Have you seen any regular asphalt shingles with an Energy Star label, it seems to good to be true.

Are you trying to tell me they can get a tax credit for a regular asphalt shingle? I doubt it.


----------



## serrano

One of the Decra stone coated shingle colors are getting or is a reflectiveshingle,I believe it is Mist Green?


----------



## Ed the Roofer

Jack The Roofer said:


> Have you seen any regular asphalt shingles with an Energy Star label, it seems to good to be true.
> 
> Are you trying to tell me they can get a tax credit for a regular asphalt shingle? I doubt it.


Look at the list. There are several regular style shingles that qualify.

Ed


----------



## serrano

I dont believe any of the asphalt shingles are available for national distribution.The decra can be purchased nation wide.

Listing:

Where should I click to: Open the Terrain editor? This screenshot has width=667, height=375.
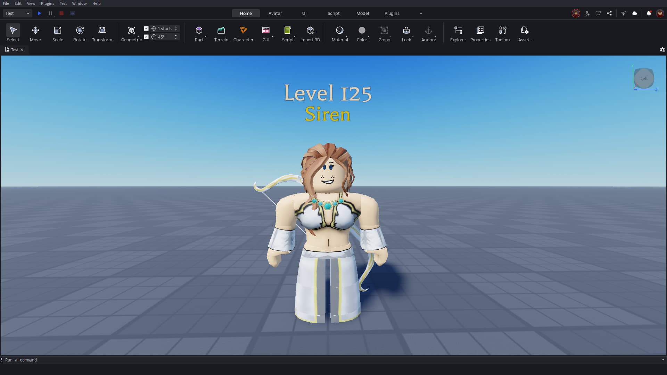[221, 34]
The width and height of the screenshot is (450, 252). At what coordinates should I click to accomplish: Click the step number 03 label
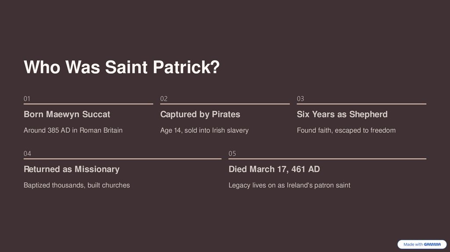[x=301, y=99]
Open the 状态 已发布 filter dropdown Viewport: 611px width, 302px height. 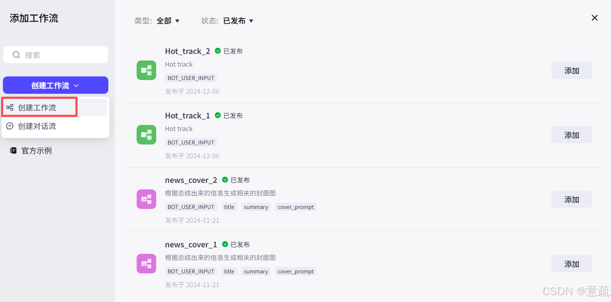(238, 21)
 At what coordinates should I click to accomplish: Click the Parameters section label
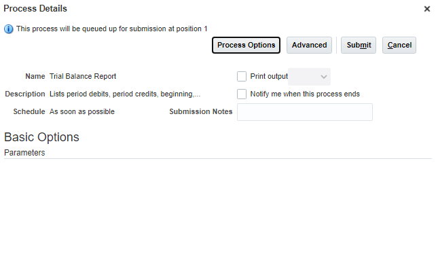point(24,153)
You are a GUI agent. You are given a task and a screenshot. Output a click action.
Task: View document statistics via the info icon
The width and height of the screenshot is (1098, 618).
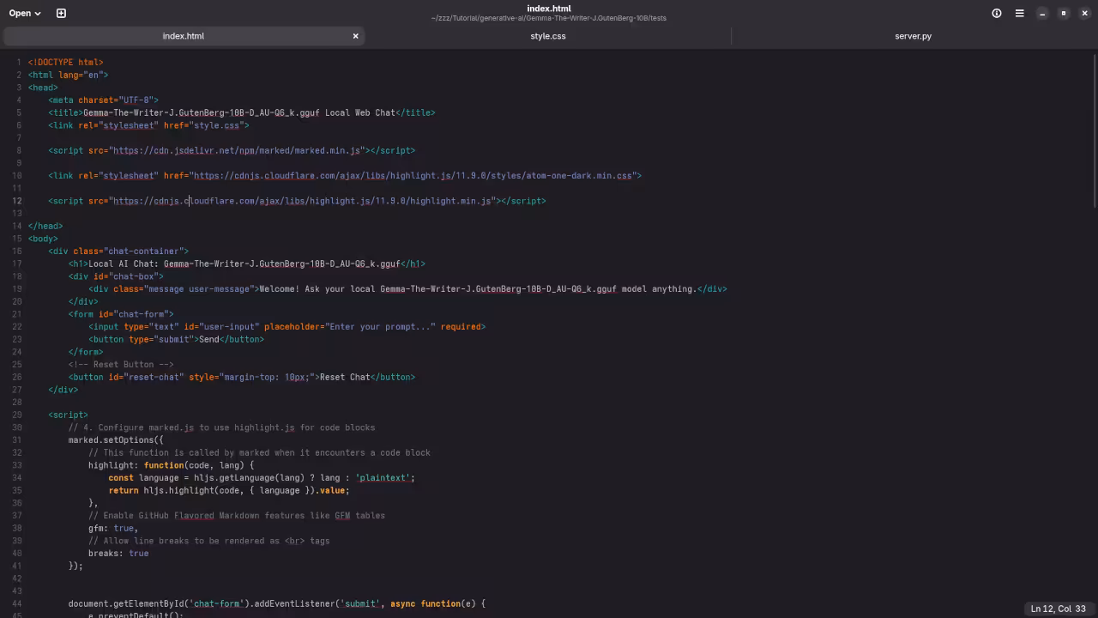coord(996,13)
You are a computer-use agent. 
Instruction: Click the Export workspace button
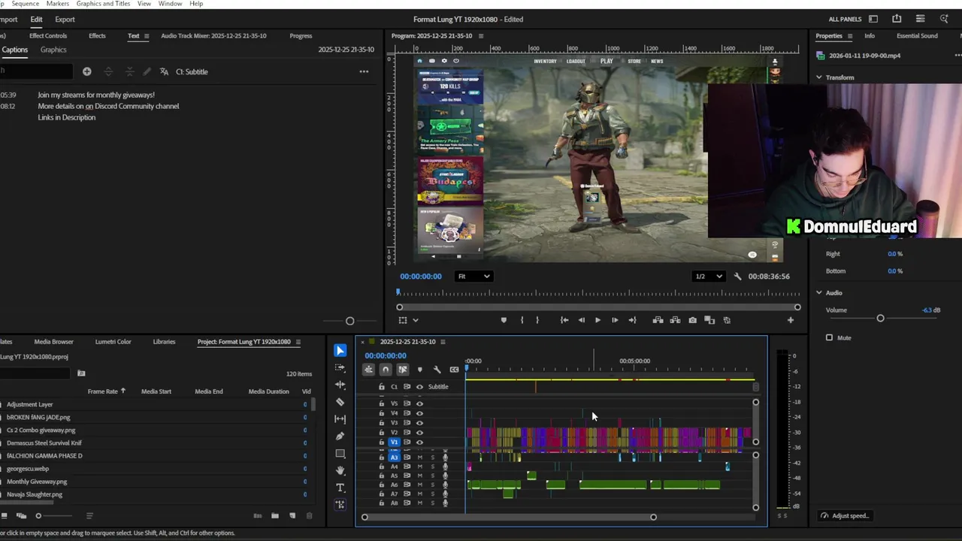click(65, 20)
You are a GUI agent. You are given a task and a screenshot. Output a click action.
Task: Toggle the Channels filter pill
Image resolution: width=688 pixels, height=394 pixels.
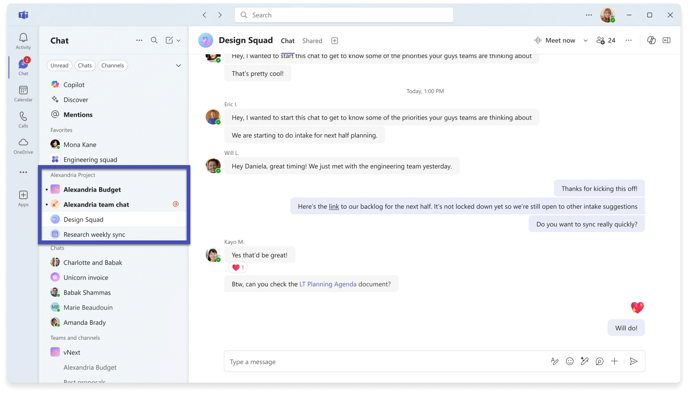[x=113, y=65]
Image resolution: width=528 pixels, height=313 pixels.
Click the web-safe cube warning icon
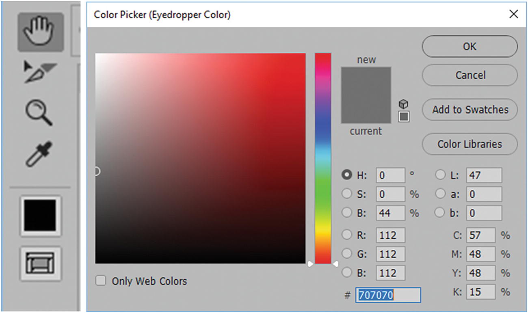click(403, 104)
==
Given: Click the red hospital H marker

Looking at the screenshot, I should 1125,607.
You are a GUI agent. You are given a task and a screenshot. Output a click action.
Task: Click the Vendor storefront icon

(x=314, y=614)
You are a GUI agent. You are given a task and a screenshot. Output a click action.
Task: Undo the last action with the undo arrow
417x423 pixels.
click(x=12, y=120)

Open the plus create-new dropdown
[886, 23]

Task set:
1 - List every forum participant named in the shingle thread, including anyone who is only quoted.
2 - Please rewrite the paragraph in the shingle thread that begins "I dont believe any of the asphalt shingles" as a single shorter sentence that keeps its main points.

Solution list:
1 -
serrano
Ed the Roofer
Jack The Roofer

2 - The poster doubts any of the asphalt shingles are sold nationally, whereas Decra can be bought nationwide.